Grady Sexton, 34, works as director of public policy for the New Hampshire Coalition Against Domestic and Sexual Violence. She said she likes working on the nonpartisan city council because “the majority of the time, people agree on what’s best for Concord.”
This spring, Grady Sexton advocated for her neighborhood after a young girl was sexually assaulted in her bedroom in the middle of the night, allegedly by a man who attended sex offender counseling at a nearby treatment center on Beacon Street. She asked city officials to look into the counseling center’s zoning exception to operate in a residential neighborhood. The city’s zoning administrator revoked the property’s special exception for RTT Associates in June, though the center has not yet moved out of the building.
“It’s been really upsetting to the neighborhood,” Grady Sexton said. “I get calls every other day for updates. I try to keep neighbors as updated as possible.”
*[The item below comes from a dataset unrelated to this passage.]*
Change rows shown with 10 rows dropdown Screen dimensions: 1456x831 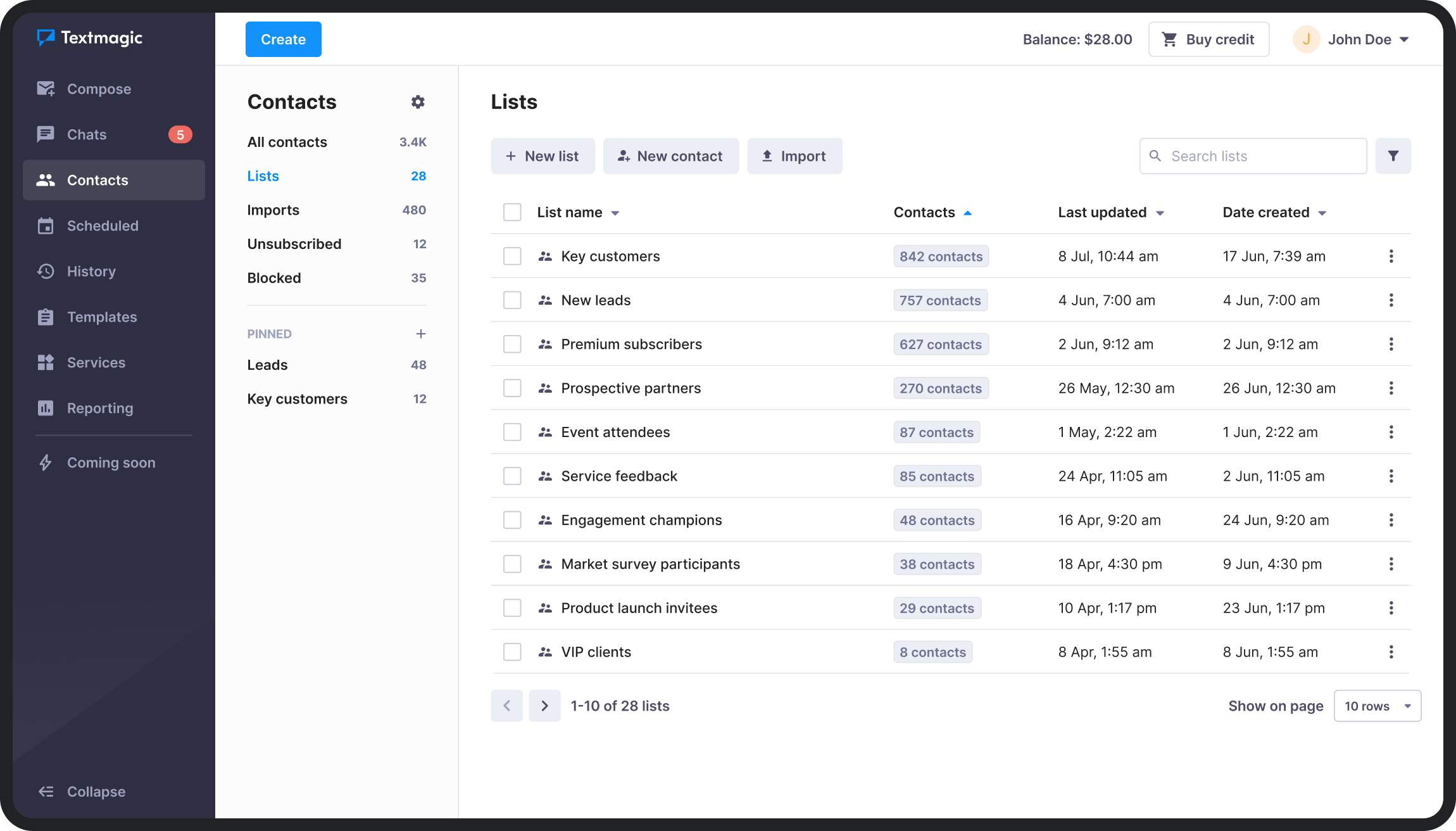point(1378,706)
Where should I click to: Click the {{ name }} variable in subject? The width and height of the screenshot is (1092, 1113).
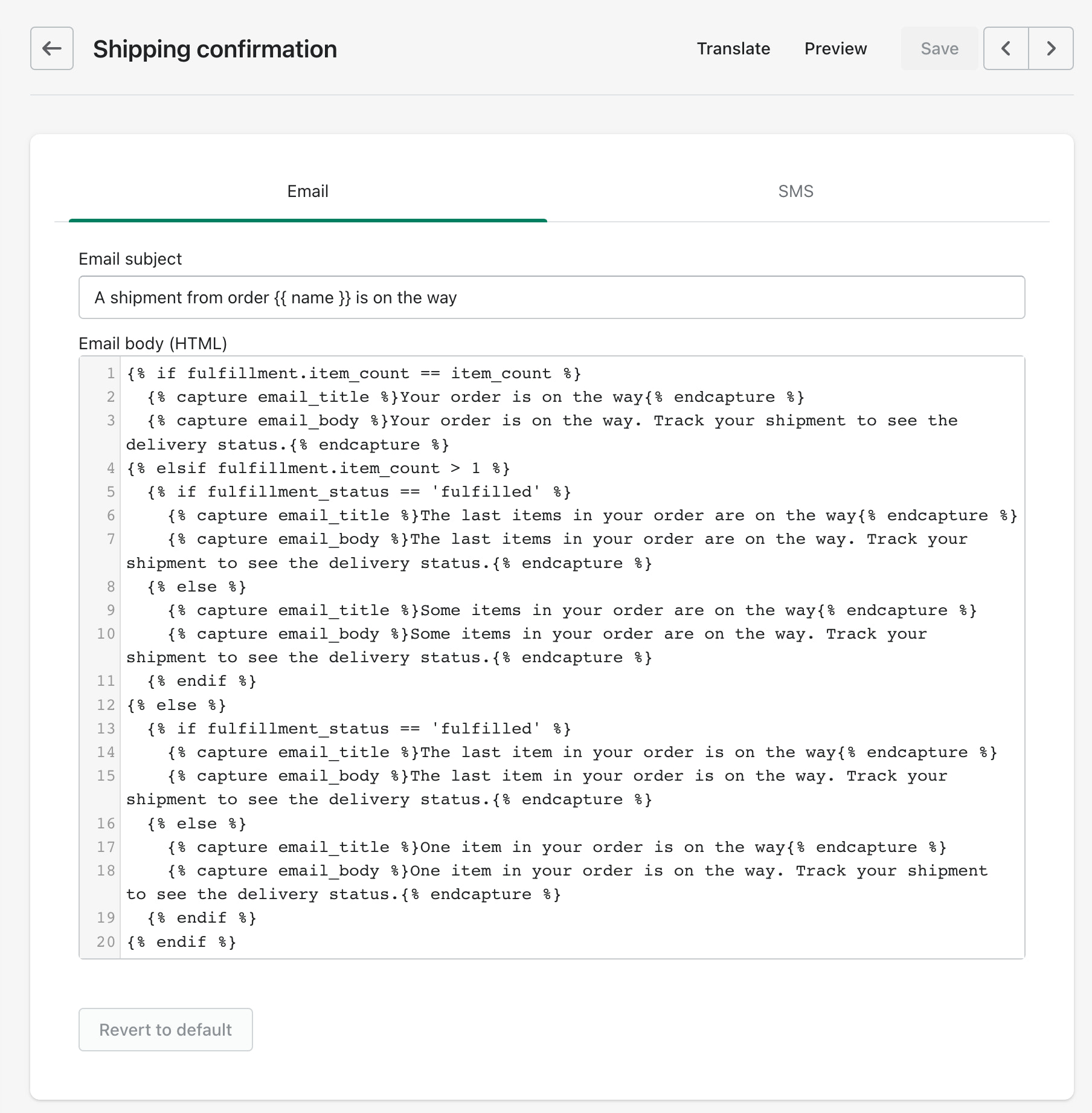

Grady Sexton said she supported the upcoming redesign of Main Street; she served on a committee last fall that developed recommendations about the project. While work is scheduled to begin next year, she said the city must continue listening to downtown merchants to help them survive construction.
“I think in the end there’s no question my mind that this is the right thing to do, but I’m worried in the meantime what this is going to look like in the process,” she said. “I’d be really concerned if I were a business owner.”
On state plans to build a new women’s prison in Concord, Grady Sexton said the city should work with the state and ask for more support. She suggested the state could move the Shea Farm women’s halfway house out of Concord, since the prison is moving in.
Grady Sexton cited research that shows the families of female prisoners tend to relocate to the city where the women are incarcerated, and said that could be a strain on social services in Concord. As the state capital, she said, the city already has more residents who are homeless or struggling with mental health problems and substance abuse than elsewhere in the state.
“We need to address this or we’re just going to continue to throw Band-Aids on it,” she said. “I think that Concord is disproportionately affected, and we need to gear up and start speaking with the state on this as well.”
As an at-large councilor, Grady Sexton said she would also like to put extra effort into redeveloping Penacook.
“If we plant the seeds now, I think we could see a revitalization down there,” she said.
Grady Sexton voted in favor of a federal grant to purchase an armored police vehicle this year. But she said she has received more phone calls from residents about other issues than the vote about the BearCat, which drew hundreds of protesters to the city council chambers.